Despite a decline in motorcycle related fatalities, safety experts say much work is still left to do.
According to the Texas Department of Transportation (TxDOT), 434 motorcyclists were killed in Texas in 2009, an 18 percent reduction from the previous year. Nationwide, the number of motorcyclist fatalities showed a 16 percent reduction. Despite these improvements, the National Transportation Safety Board (NTSB) updated its Most Wanted List of Transportation Safety Improvements by adding motorcycle safety as its newest issue area.
So what’s being done in Texas?
Motorists’ and rider awareness are two areas that Research Scientist Patricia Turner focuses.
Motorcycle Safety Forum
At this year’s Motorcycle Safety Forum, more than 80 researchers, law enforcement officers, motorcycle riders, educators, and members of government agencies gathered to discuss opportunities and initiatives to reduce motorcycle crashes, injuries, and fatalities in Texas.

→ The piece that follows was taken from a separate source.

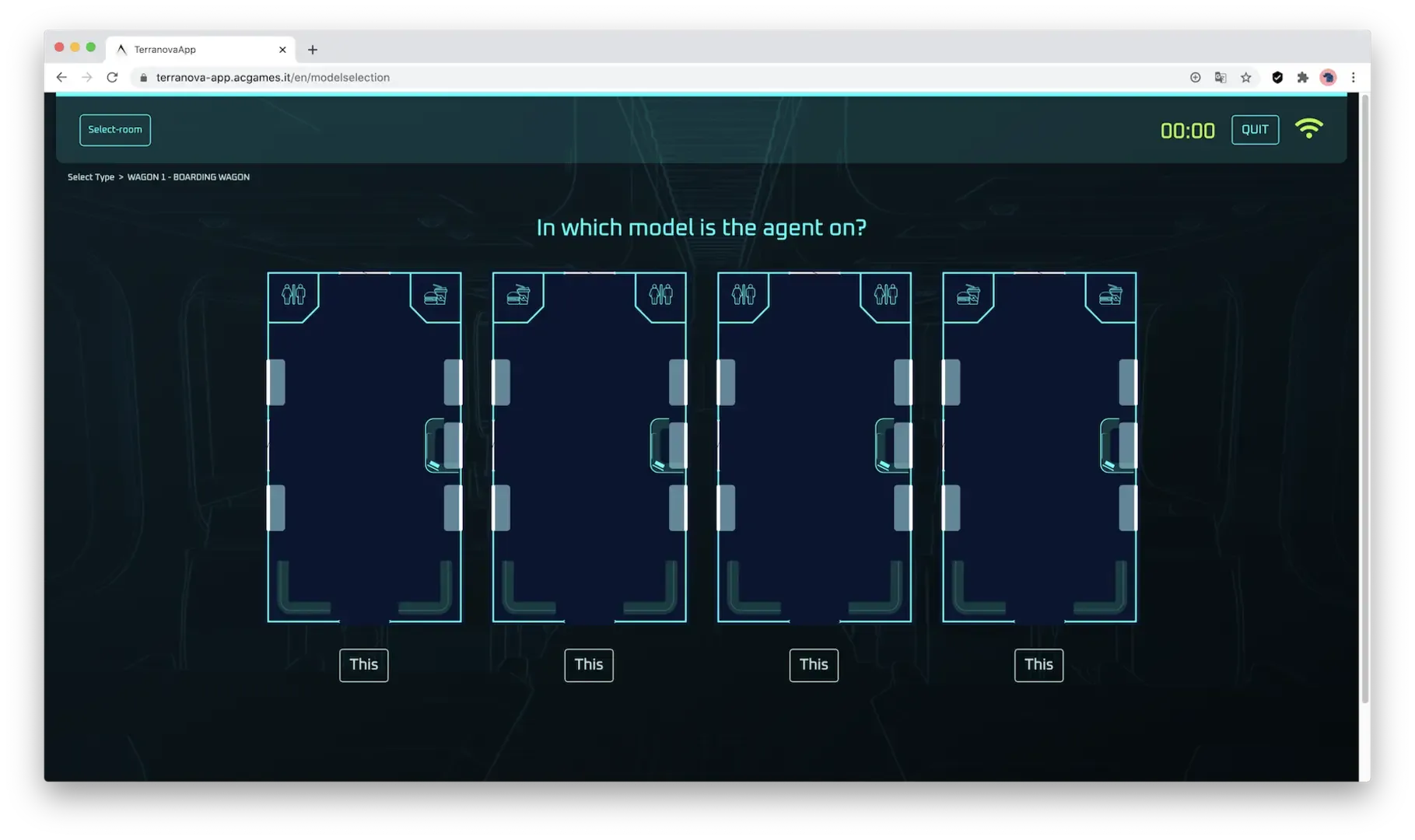Pick the fourth model's This button
Viewport: 1415px width, 840px height.
(x=1038, y=665)
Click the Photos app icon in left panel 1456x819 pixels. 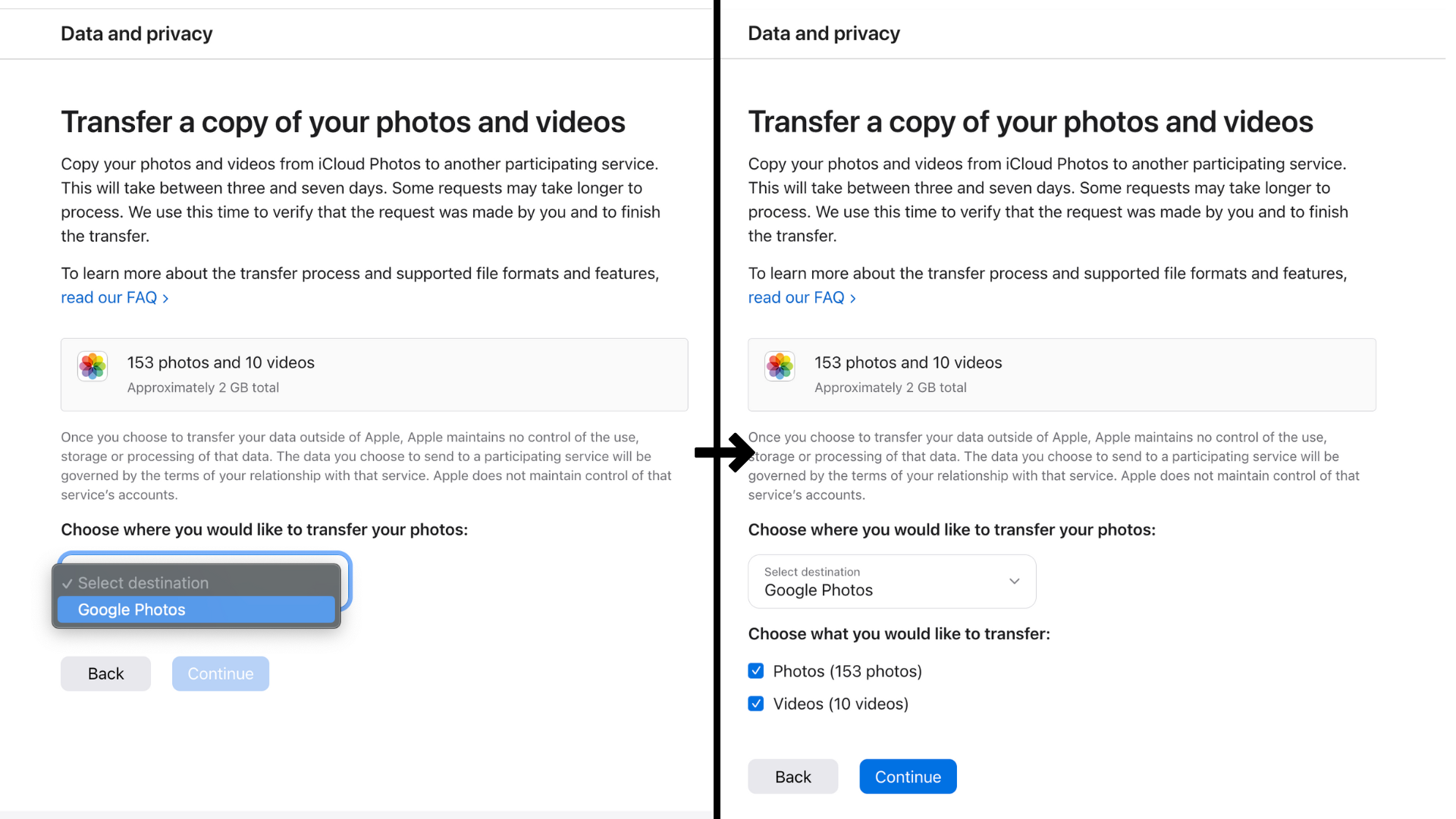pyautogui.click(x=93, y=366)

“The Forum is an opportunity to exchange ideas,” said Turner. “We are all trying to make our roads safer for riders, and it helps when we can all get together in the same room and listen to each other’s ideas.”
At the Forum, Paul Landers, chairman of the Texas Motorcycle Rights Association (TMRA2), accepted a posthumous award on behalf of Bill “Sputnik” Strain. The award was “in recognition of his loyalty and dedication to the Texas Motorcycle Safety Coalition and support of and participation in the Texas Motorcycle Safety Forum.”
Motorcycle Safety Fair
On April 30, TTI co-hosted the 2nd Central Texas Motorcycle Safety Fair with the Austin Police Department, TxDOT, and TxDPS. The fair’s theme is based on the Ride Safe. Ride SMART campaign which focuses on:
- Safety equipment/protection (including helmets)
- Motorcycle license/endorsement
- Awareness (be alert and aware of your surroundings at all times)
- Responsibility (ride sober)
- Traffic laws (obey all traffic laws including the helmet law, equipment, lights, unreadable license plates, etc.)
Share the Road campaign
TxDOT reinforced its commitment to motorcyclists with the April 12 launch of the Share the Road campaign. The message: look twice for motorcycles at intersections and when changing lanes, the two places where serious motorcycle collisions commonly occur.
“We know that 66 percent of motorcycle crashes result in death or serious injury for the motorcyclist,” said Carol Rawson, TxDOT’s Traffic Operations Director. “As more and more people turn to motorcycles for affordable transportation and recreation, it’s more important than ever to remind drivers to look twice for motorcycles.”
Tips on how to look twice for motorcyclists:
- Do a Double Take: Look twice for motorcyclists at intersections, where they may be making a left turn, as well as on the highway, where a motorcyclist may be changing lanes. Clearly signal your intentions.
- Be Respectful: Remember, a motorcycle is a vehicle with all of the rights and privileges of any vehicle on the roadway.
- Give Them Space: Don’t follow a motorcycle too closely. A motorcyclist’s riding patterns are different from vehicle patterns, and reactions may vary for the same road or weather conditions. Allow a full lane of travel space between your car or truck and a motorcycle.
- Anticipate Next Steps: Obstructions that you do not notice could prove to be deadly for a motorcyclist. Give motorcyclists plenty of space to react and make the road a safe place for you and others, no matter what form of transportation they use.